_Given records_

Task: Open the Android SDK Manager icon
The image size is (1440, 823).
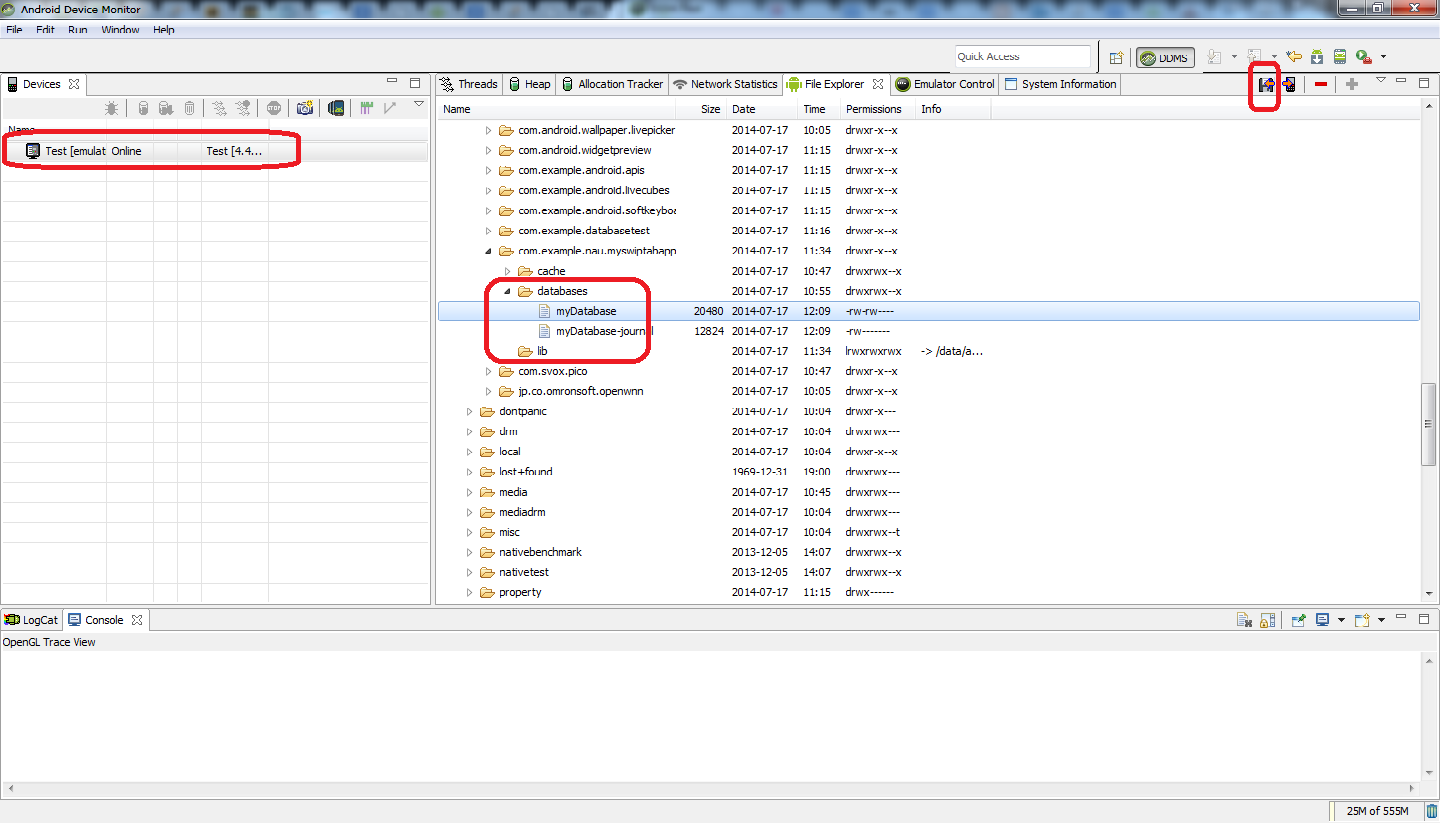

--

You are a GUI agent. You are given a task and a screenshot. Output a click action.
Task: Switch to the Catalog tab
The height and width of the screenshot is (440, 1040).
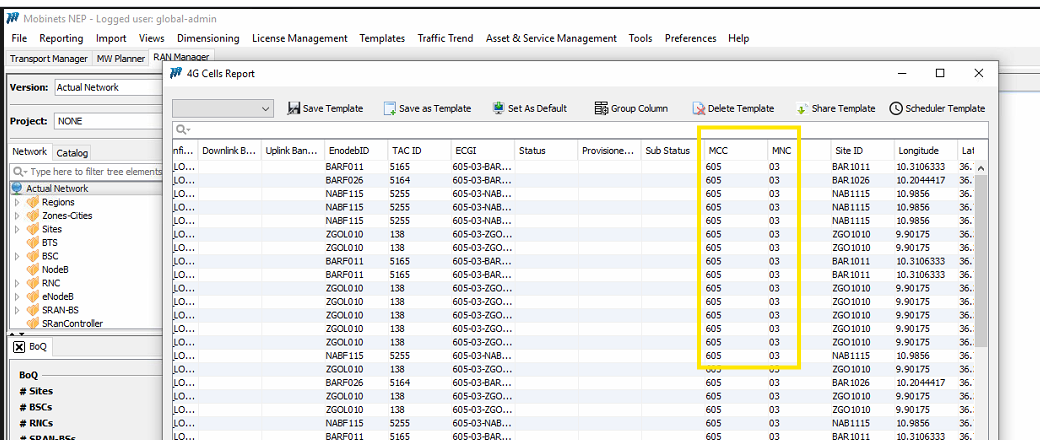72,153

_What the task requires_
Scan the records above for the lines holding "Task: Open the Android SDK Manager icon" and "The image size is (1440, 823).". Transcribe those two and every line between them word for word, and no others.

_Response for this exercise_
Task: Open the Android SDK Manager icon
The image size is (1440, 823).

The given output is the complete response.